If you genuinely want to make a change, think about how you can contribute to fighting the inequality on our planet. I can guarantee that comparing your blessings to other people’s misery doesn’t make it any better.

Let Go of the Past

This one is a bit tricky because it can be helpful advice if applied correctly.

In most cases, grieving about the past is a sheer waste of time because you can’t change it anyway.

However, this doesn’t mean that you should ignore or even suppress your past. 

What to do instead:

Quite often, our past experiences can be our greatest teachers. Instead of ignoring your past, start making the most out of it.

By reflecting on your past wins and losses, you can ensure that you don’t make certain mistakes for a second time. Additionally, your past experiences can help you find out how you want your future to look like.

So yes, you shouldn’t grieve over the past, but you also shouldn’t ignore it. Instead, you should try to make the most out of everything you learned and experienced in your lifetime.

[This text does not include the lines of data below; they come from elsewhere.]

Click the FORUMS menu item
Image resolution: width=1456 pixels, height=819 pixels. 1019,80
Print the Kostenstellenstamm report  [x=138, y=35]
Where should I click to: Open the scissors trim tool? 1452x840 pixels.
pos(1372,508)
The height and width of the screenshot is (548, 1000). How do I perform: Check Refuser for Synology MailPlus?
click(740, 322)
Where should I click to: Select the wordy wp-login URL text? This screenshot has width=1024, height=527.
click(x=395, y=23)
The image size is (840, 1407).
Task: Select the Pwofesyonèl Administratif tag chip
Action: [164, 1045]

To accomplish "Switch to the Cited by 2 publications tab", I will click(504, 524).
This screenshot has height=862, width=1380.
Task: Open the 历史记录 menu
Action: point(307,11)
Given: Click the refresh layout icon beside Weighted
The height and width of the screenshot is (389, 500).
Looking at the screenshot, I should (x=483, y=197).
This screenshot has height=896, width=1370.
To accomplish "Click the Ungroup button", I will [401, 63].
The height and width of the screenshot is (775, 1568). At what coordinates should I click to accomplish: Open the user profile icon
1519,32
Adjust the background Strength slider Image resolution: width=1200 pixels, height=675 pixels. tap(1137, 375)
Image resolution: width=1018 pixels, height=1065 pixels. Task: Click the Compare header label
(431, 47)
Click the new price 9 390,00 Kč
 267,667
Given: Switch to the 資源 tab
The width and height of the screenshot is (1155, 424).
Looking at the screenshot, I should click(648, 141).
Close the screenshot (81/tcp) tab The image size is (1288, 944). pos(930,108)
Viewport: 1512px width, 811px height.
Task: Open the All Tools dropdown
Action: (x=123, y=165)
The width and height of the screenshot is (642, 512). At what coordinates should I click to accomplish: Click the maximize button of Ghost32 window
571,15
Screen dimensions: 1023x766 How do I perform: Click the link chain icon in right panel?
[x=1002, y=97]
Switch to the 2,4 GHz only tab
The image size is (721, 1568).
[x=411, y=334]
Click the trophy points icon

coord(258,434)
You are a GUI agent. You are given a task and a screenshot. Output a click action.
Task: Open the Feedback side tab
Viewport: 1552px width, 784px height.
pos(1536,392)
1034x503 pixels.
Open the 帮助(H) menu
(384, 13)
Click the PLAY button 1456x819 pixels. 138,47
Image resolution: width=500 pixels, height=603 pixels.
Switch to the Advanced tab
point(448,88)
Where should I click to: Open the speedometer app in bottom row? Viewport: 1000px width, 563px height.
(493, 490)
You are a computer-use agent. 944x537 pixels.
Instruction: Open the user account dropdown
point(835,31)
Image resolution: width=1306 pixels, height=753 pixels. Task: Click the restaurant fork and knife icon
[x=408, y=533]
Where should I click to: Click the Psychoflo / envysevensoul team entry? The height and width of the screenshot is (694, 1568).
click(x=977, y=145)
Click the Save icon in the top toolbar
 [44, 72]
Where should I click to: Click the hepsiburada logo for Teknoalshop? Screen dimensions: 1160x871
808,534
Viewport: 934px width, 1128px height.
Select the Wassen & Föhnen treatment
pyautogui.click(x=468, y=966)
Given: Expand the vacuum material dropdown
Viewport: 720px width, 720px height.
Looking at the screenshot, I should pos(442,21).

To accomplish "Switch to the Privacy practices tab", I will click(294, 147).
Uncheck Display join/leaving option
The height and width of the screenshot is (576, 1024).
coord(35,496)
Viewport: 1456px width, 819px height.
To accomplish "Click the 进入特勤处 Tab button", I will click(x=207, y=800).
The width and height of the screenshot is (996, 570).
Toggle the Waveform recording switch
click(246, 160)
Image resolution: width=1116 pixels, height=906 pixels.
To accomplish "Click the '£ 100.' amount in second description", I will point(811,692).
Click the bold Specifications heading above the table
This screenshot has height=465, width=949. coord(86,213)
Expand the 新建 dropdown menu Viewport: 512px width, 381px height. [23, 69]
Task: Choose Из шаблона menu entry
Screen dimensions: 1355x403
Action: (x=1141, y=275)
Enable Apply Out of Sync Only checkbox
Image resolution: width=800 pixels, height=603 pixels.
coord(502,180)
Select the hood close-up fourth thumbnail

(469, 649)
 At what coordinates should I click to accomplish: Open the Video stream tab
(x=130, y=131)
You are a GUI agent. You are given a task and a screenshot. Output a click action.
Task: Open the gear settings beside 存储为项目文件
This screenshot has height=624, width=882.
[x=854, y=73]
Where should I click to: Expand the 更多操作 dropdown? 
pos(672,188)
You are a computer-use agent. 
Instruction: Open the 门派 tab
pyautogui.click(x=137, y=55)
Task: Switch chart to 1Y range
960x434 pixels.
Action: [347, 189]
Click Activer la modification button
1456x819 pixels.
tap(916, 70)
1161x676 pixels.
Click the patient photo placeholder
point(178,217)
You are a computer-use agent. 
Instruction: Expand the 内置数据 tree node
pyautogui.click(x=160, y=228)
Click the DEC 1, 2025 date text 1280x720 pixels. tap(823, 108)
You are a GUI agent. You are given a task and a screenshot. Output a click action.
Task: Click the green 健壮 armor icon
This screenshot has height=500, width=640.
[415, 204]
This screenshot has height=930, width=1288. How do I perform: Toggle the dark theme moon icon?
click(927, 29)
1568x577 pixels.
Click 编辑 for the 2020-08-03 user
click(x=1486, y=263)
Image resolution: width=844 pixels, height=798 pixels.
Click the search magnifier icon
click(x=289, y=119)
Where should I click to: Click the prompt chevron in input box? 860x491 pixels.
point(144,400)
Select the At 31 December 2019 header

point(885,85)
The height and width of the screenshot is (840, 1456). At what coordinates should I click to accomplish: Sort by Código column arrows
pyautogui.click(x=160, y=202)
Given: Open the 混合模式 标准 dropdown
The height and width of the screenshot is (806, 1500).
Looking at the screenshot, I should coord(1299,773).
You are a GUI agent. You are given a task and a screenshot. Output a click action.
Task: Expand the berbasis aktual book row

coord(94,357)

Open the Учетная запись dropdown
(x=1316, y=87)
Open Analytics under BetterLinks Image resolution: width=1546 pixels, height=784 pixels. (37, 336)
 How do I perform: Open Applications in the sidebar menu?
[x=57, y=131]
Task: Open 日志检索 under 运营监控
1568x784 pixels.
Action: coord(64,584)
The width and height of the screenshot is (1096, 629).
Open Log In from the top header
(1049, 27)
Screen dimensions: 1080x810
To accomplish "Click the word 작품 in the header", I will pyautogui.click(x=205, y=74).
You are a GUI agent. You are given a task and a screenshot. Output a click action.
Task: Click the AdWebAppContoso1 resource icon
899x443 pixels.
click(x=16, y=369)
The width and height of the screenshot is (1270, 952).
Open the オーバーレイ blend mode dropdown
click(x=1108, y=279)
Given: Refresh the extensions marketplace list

Everything you ever underwent might help you find your ultimate destination.

Listen to your inner voice and allow your emotions to be present — even if they’re tied to past experiences. Sometimes, looking back might help you to find the answer to your problems.

Final Thoughts

There’s no ultimate user guide to living a great or successful life. Everyone’s different, so is every life and the rules that apply.

Whenever someone’s trying to convince you that their way of living life is the only correct one, be skeptical instead of enthusiastic.

The only truth is that nobody is walking through life wearing your shoes. Thus, no one can tell you what you should ultimately do or avoid. 

It’s up to you to decide which rules you want to follow and which you want to ditch. And you need to make that decision every. single. day.